O Planalto já está em modo de alerta com a proposta do Escritório do Representante de Comércio dos Estados Unidos de aplicar tarifa de 25% sobre as exportações brasileiras. De acordo com assessores diretos do presidente Lula, a situação é vista como adversa, mas a ordem é manter negociações abertas até julho, quando o governo americano deve confirmar a decisão.
Se confirmadas, essas novas tarifas podem recriar um ambiente político interno semelhante ao de julho de 2025, quando o governo Trump anunciou um tarifaço de 50% contra o Brasil — uma medida que gerou forte reação unificada do setor produtivo e da sociedade brasileira. Naquela época, a investigação americana começou no mesmo contexto de sanções políticas ao Brasil, enquanto enfrentávamos o julgamento do ex-presidente Jair Bolsonaro por tentativa de golpe de Estado.
A estratégia do governo Lula é responder de forma técnica e diplomática, rebatendo os argumentos americanos sobre suposta práticas comerciais desleais — acusações que envolvem desde o Pix até questões de preservação ambiental e multas a plataformas digitais. Um auxiliar direto do presidente reforçou que "as empresas brasileiras e os empregos ficam ameaçados, por isso a resposta tem que ser técnica, mostrando a injustiça de uma eventual decisão americana". O cuidado é evitar tom belicoso que pudesse resultar em resposta diplomática fora de proporção.

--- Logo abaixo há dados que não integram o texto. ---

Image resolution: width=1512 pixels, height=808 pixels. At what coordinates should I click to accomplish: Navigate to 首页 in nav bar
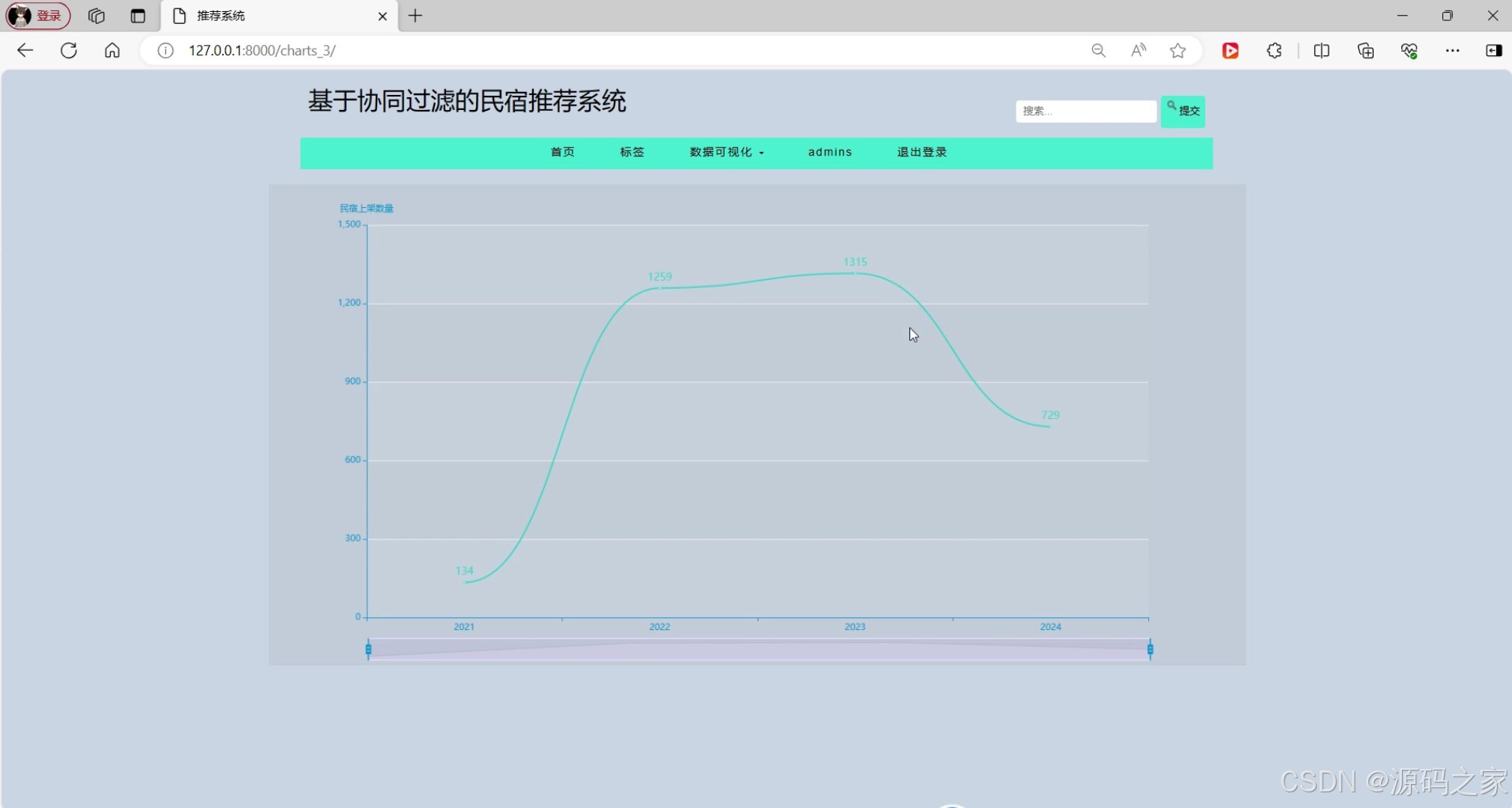562,152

Enquanto isso, o senador Flávio Bolsonaro (PL-RJ), pré-candidato presidencial, fez declaração preventiva à Rádio Itatiaia afirmando que pediu expressamente a Trump, ao vice-presidente J.D. Vance e ao secretário de Estado Marco Rubio para não taxar empresas brasileiras. Entre aliados bolsonaristas há preocupação com desgaste eleitoral de um novo tarifaço, especialmente porque a família Bolsonaro havia articulado a defesa das retaliações americanas em 2025.